*** Extracted records ***
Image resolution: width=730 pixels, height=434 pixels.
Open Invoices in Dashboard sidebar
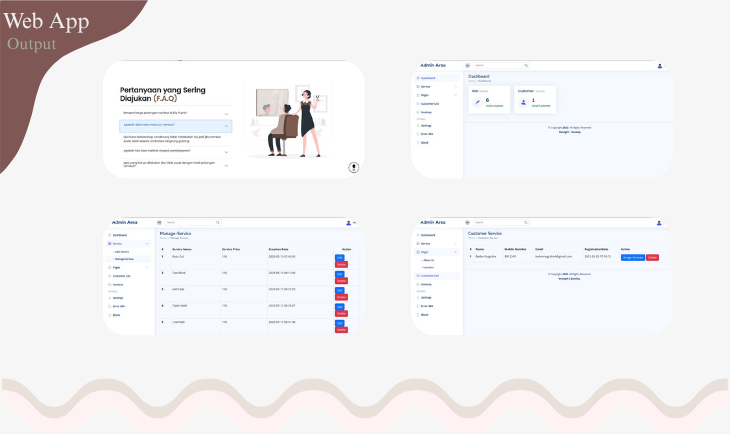pyautogui.click(x=427, y=112)
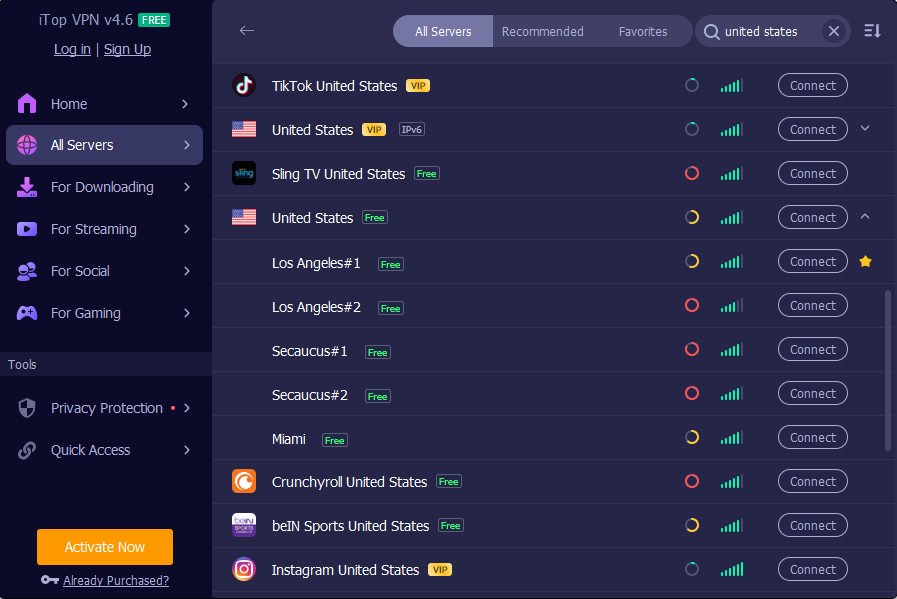The width and height of the screenshot is (897, 599).
Task: Clear the united states search text
Action: (x=834, y=31)
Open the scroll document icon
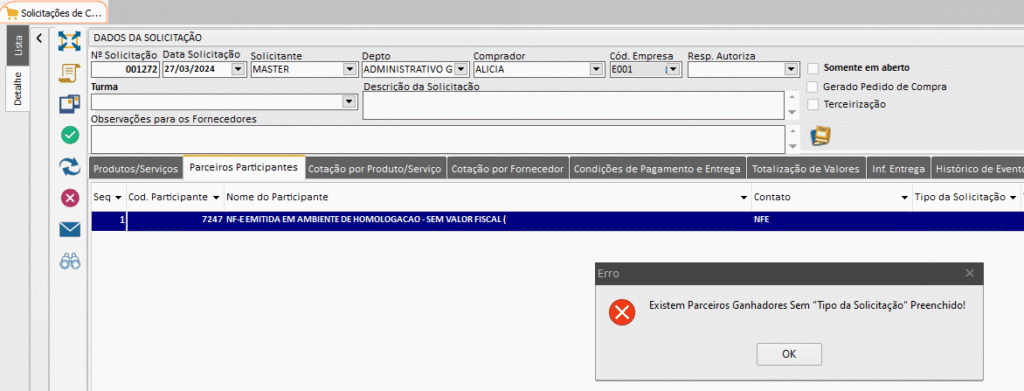The image size is (1024, 391). pyautogui.click(x=69, y=72)

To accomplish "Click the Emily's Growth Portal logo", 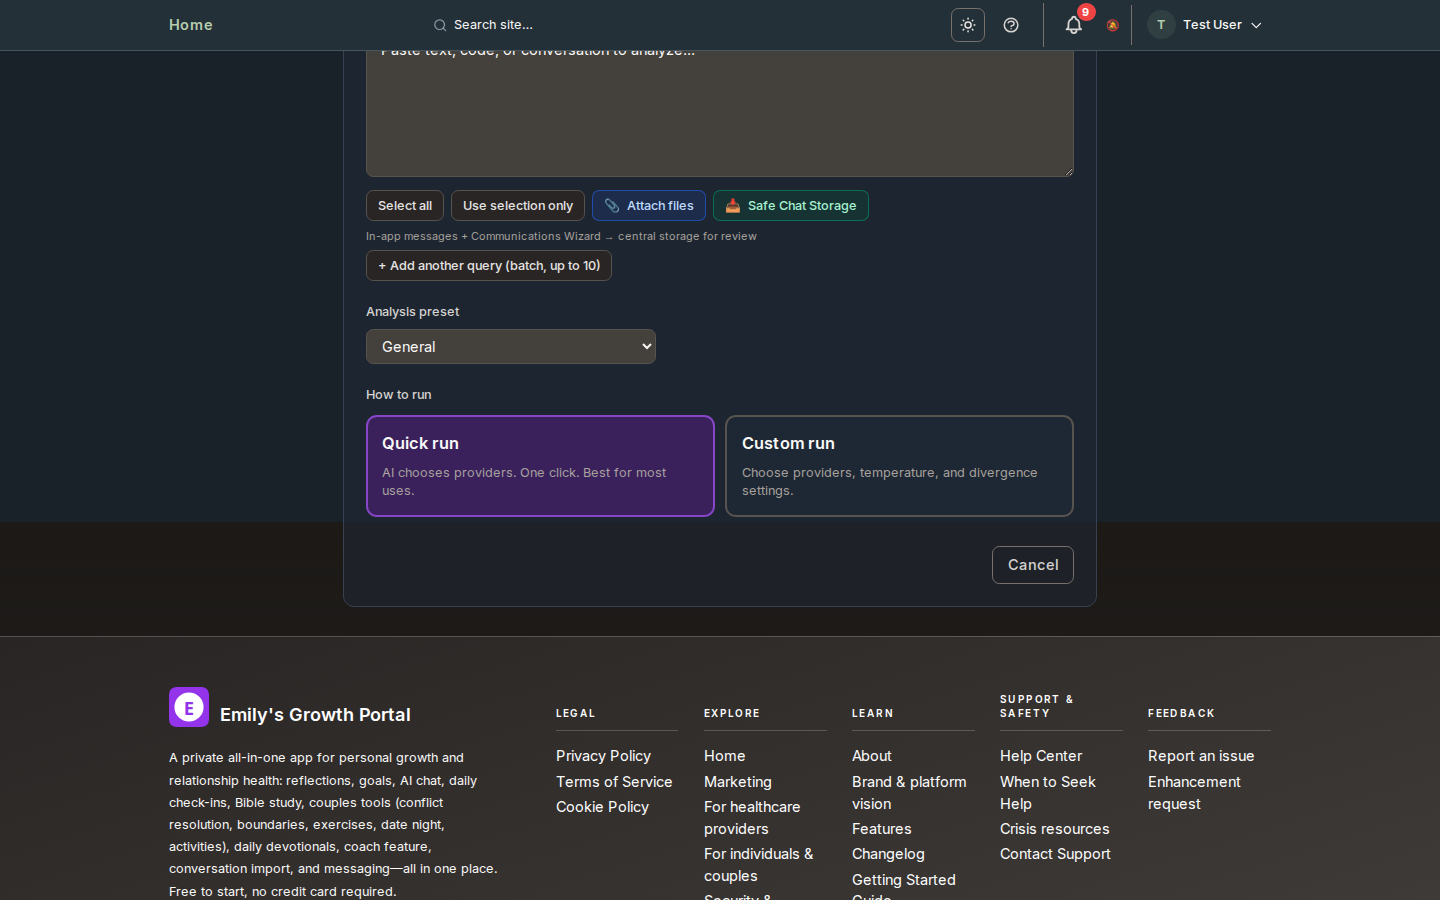I will 189,707.
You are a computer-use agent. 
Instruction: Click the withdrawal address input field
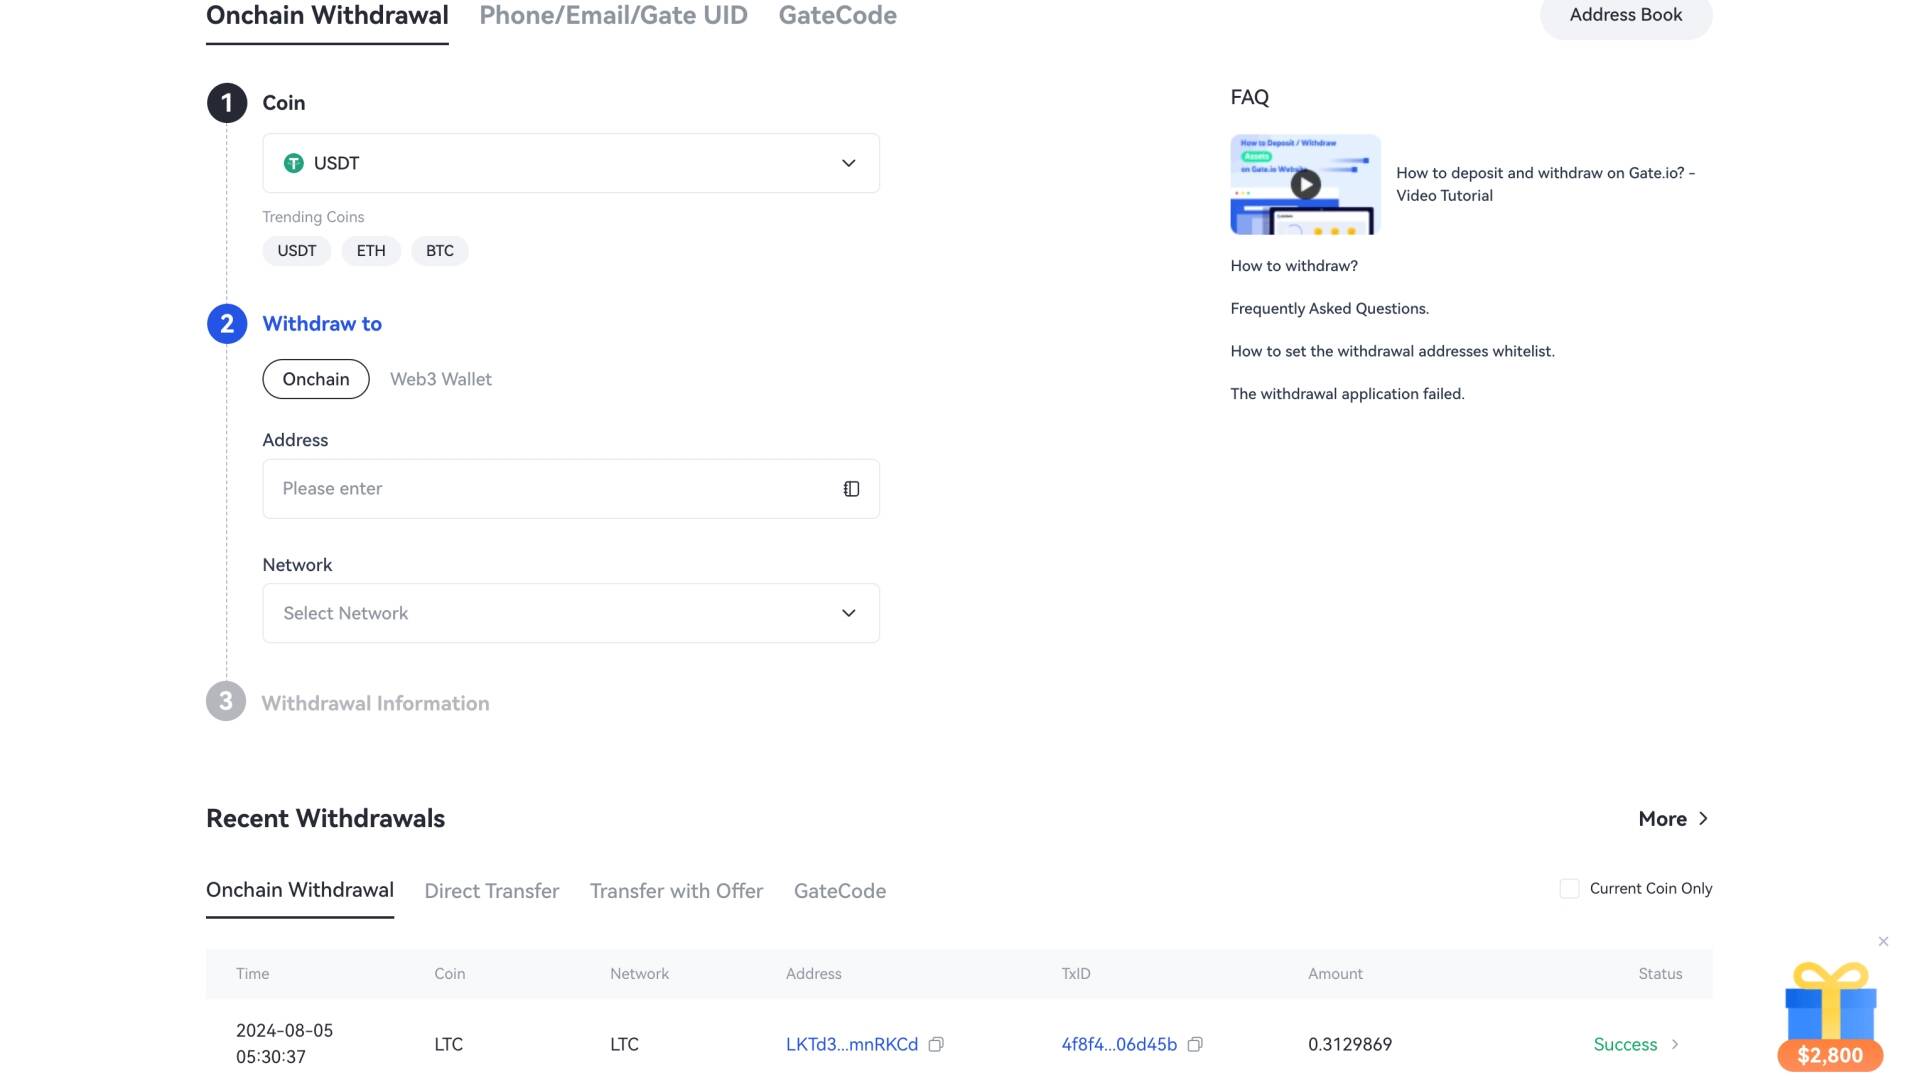pyautogui.click(x=570, y=488)
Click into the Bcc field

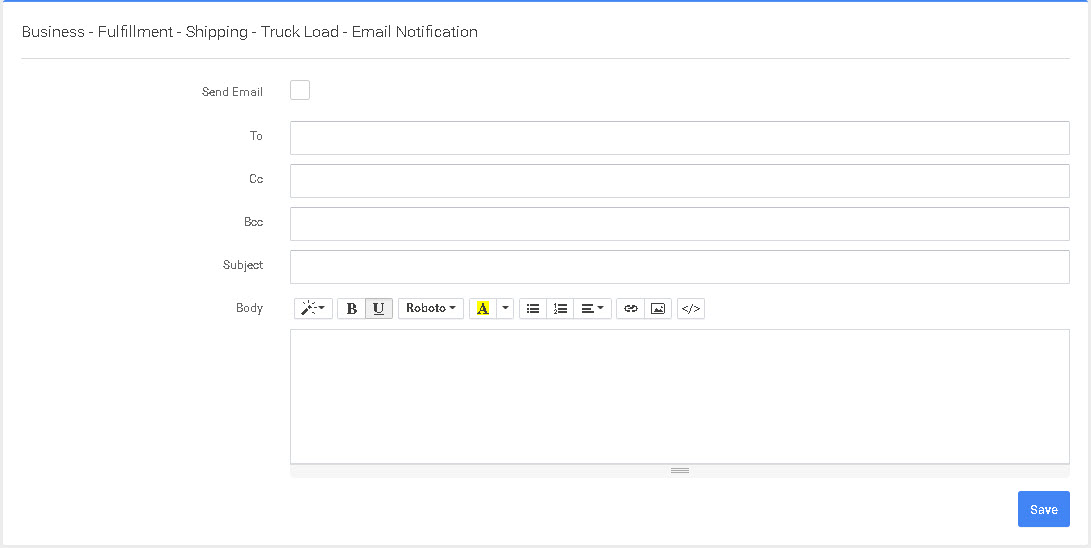coord(679,224)
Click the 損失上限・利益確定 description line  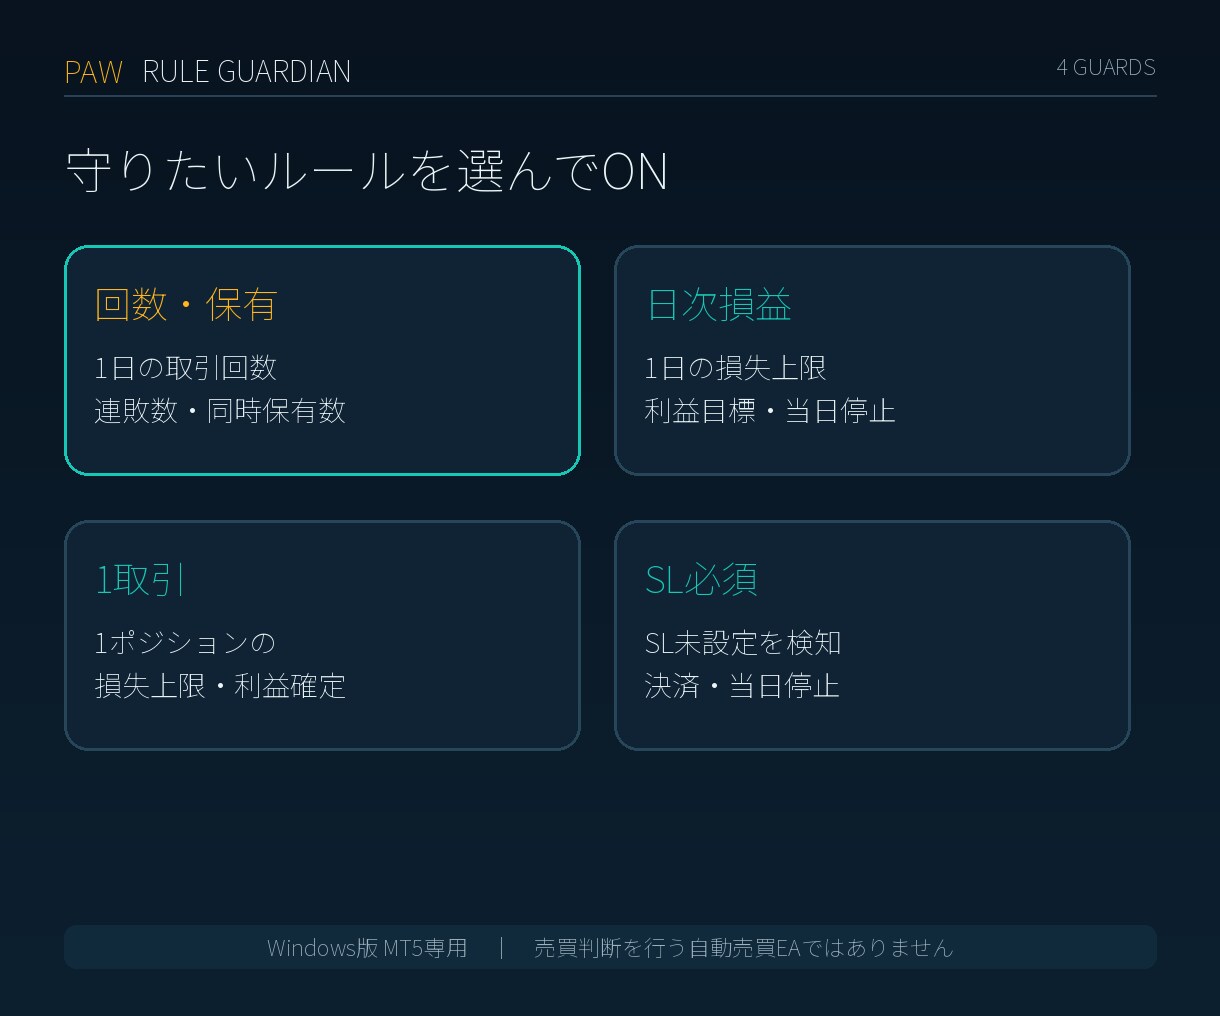click(220, 686)
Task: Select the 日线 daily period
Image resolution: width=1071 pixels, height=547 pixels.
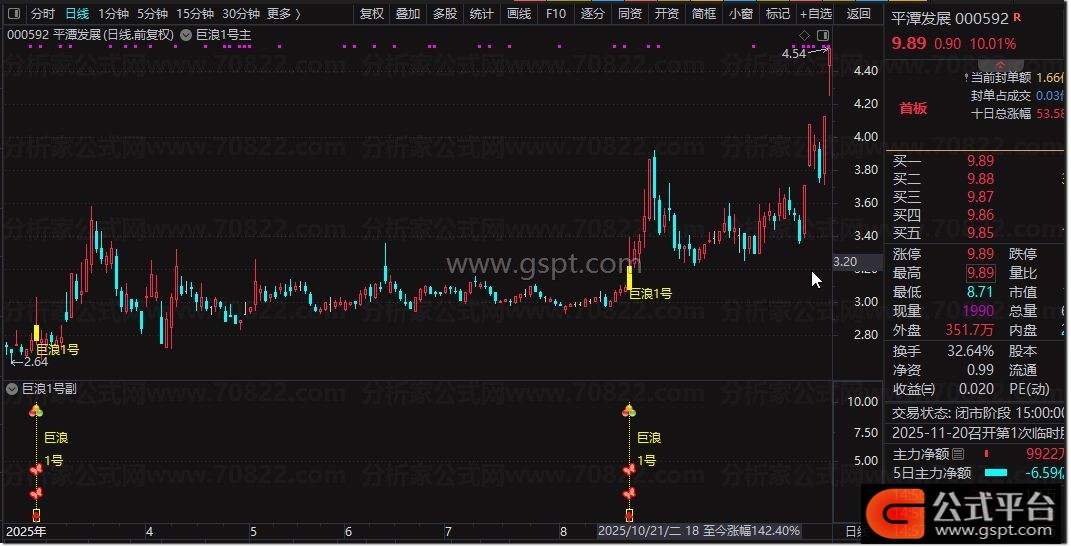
***
Whenever a line of the data holds the string "pixels", pick that line out.

Solution to this problem:
Image resolution: width=730 pixels, height=434 pixels.
Image resolution: width=1071 pixels, height=547 pixels.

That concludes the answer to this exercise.